The call for clampdowns comes as tokenized securities gain traction on Wall Street and beyond, driven by the promise of greater efficiency, lower costs and broader market access through blockchain technology.
The value of tokenized assets has already climbed past $26 billion, according to industry data.
Tokenized stocks — digital representations of traditional equities issued on a blockchain — remain a small slice of that market, but their footprint is expected to grow as major platforms such as Coinbase, Kraken and Robinhood move into the space.
Related: The future of crypto in the Asia-Middle East corridor lies in permissioned scale
Lobby groups ramp up efforts to block crypto takeover
This isn’t the first time traditional industry lobbies have joined forces to slow the growth of blockchain innovation. As US lawmakers mulled over the GENIUS stablecoin bill, banking groups quietly lobbied to exclude yield-bearing stablecoins — a feature that could have directly competed with their service offerings.

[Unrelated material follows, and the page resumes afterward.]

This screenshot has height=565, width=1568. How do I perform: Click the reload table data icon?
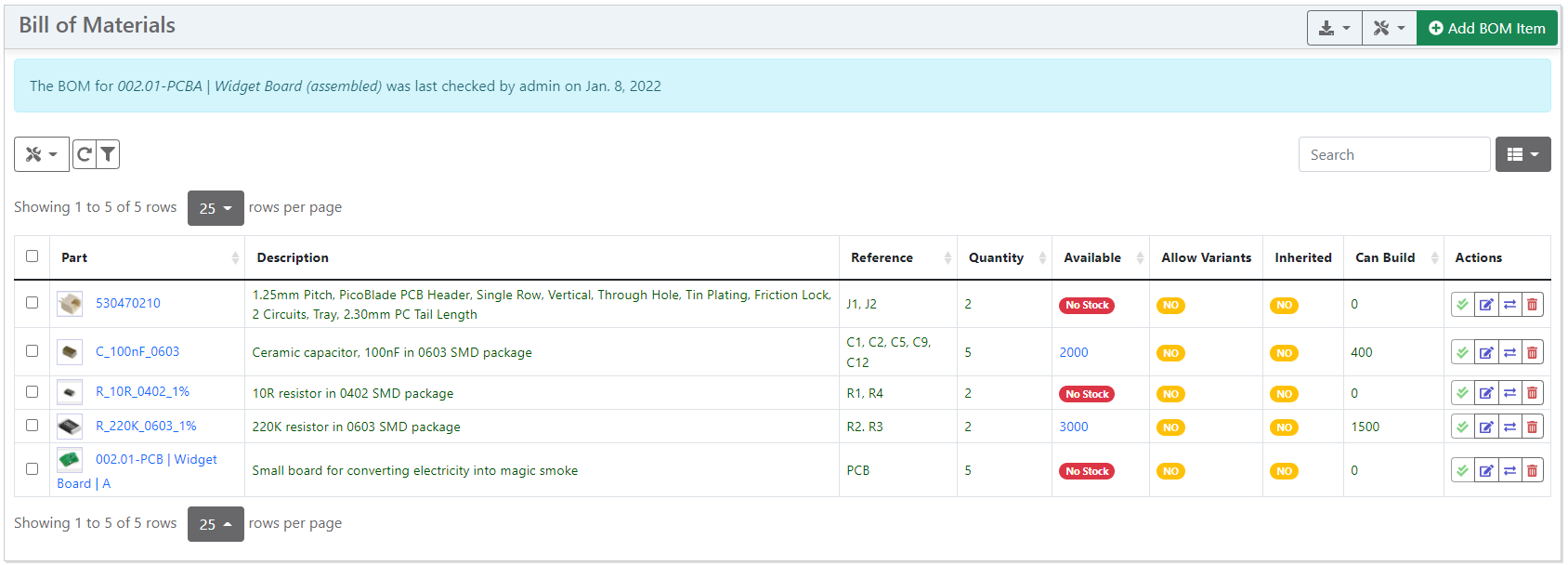click(85, 154)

They were ultimately successful, with GENIUS explicitly barring stablecoin issuers from paying interest to holders.
While the passage of GENIUS was widely seen as a win for the stablecoin industry, it also came with a trade-off. “By explicitly prohibiting stablecoin issuers from offering yield, the GENIUS Act actually protects a major advantage of money market funds,” Temujin Louie, CEO of crosschain interoperability protocol Wanchain, told Cointelegraph.
Still, the SEC appears open to tokenization at the highest levels. In July, SEC Chair Paul Atkins described tokenization as an “innovation” that should be advanced within the US economy.
That same month, SEC Commissioner Hester Peirce stressed that tokenized securities, including tokenized equities, must nonetheless comply with existing securities laws.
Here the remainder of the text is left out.